Interview - posted by Crooked Bee on Fri 22 August 2014, 15:59:00

Tags: Frontiers

Frontiers is the open-world, Daggerfall-inspired first person exploration RPG that got funded on Kickstarter in 2013 and that everyone's favorite Codexer villain of the story used to mass PM all of us about. The developers have been churning out updates at a reasonable pace, but the undertaking is massive so the end isn't quite in sight yet.

Meanwhile, our RPG Watch colleagues have done an extensive interview with Frontiers' Lars Simkins and Ryan Span. It focuses on many things, from their inspirations to Kickstarter to the development progress, so I'll just quote a short snippet here:

RPGWatch: Are you aware of the issues that open world games face that makes the story feel completely secondary and not immersive? Do you consider this a problem?

Lars: Yes, but I see those issues as strengths in this game, not problems. That sounds like a ‘my biggest weakness is my perfectionism’ answer. But most of the problems I’ve seen with open-world stories (at least in my experience) stem from the developers trying to tightly control the player’s experience. That ends up feeling flat - there’s no such thing as urgency in a sandbox game unless the player is supplying it. So in FRONTIERS we’ve tried to tell a story that lets the player drive the action. It expects you to travel large distances and to take pit stops along the way. It allows for you to talk to people out of order and to get lost between destinations. If you build a story around exploration and it starts being an either/or thing, where you’re either playing the game or playing the story, that’s when the story becomes secondary.

Ryan: It's only a problem if you make it one. When the goals of the story don't align with those of the player, of course it's going to feel secondary. We've deliberately made the goals in Frontiers stuff that the player will want: More areas to explore and cool new ways to get around where you've already been. We put as few barriers as possible between you and the lovely world you came to see, and give you even more reasons to go out into it.

RPGWatch: You've said you are inspired by Daggerfall.

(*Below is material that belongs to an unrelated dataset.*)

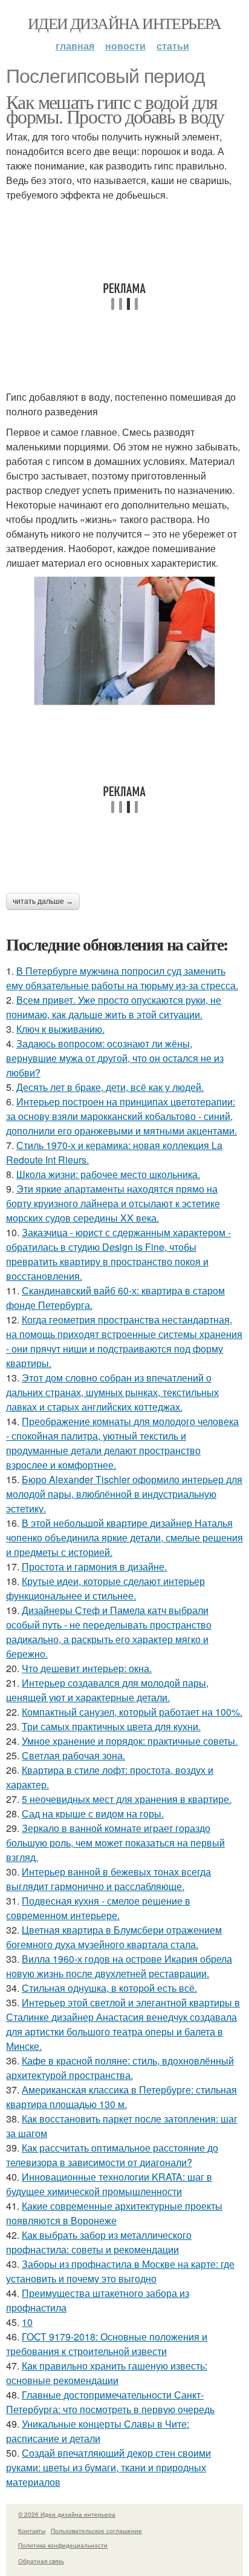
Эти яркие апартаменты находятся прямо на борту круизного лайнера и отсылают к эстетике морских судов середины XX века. (113, 1203)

What features does Daggerfall have that are missed or under-represented in today’s games?

Lars: The main thing I loved about the game was the way it dropped you into a world and said absolutely nothing about your place or role in that world. You had to figure that out for yourself. If a dungeon was important it gave you no external sign. There was no beacon on your map - you had to roll up your sleeves and kick in some doors. That total indifference to the player’s actions made the world feel very real to me. I think some of it was accident rather than design, but I enjoyed it whatever the cause.

Most large game worlds tend to revolve around the player, who is usually some messiah - you get the sense that behind every closed door characters are just checking their watch waiting for you to show up and advance the plot. In Daggerfall I felt like they were going about business that had nothing to do with me. Planning murders or writing poetry or whatever. I loved that feeling.​

Daggerfall's world "that had nothing to do with me" may sound a bit at odds with telling "a story that lets the player drive the action", but I guess they mean the feeling of an independent living world in the first case and a kind of "emergent gameplay" in the second. In any case, I'm quite interested in the end result myself. Can two guys make a compelling open-world game? I hope we'll see some day.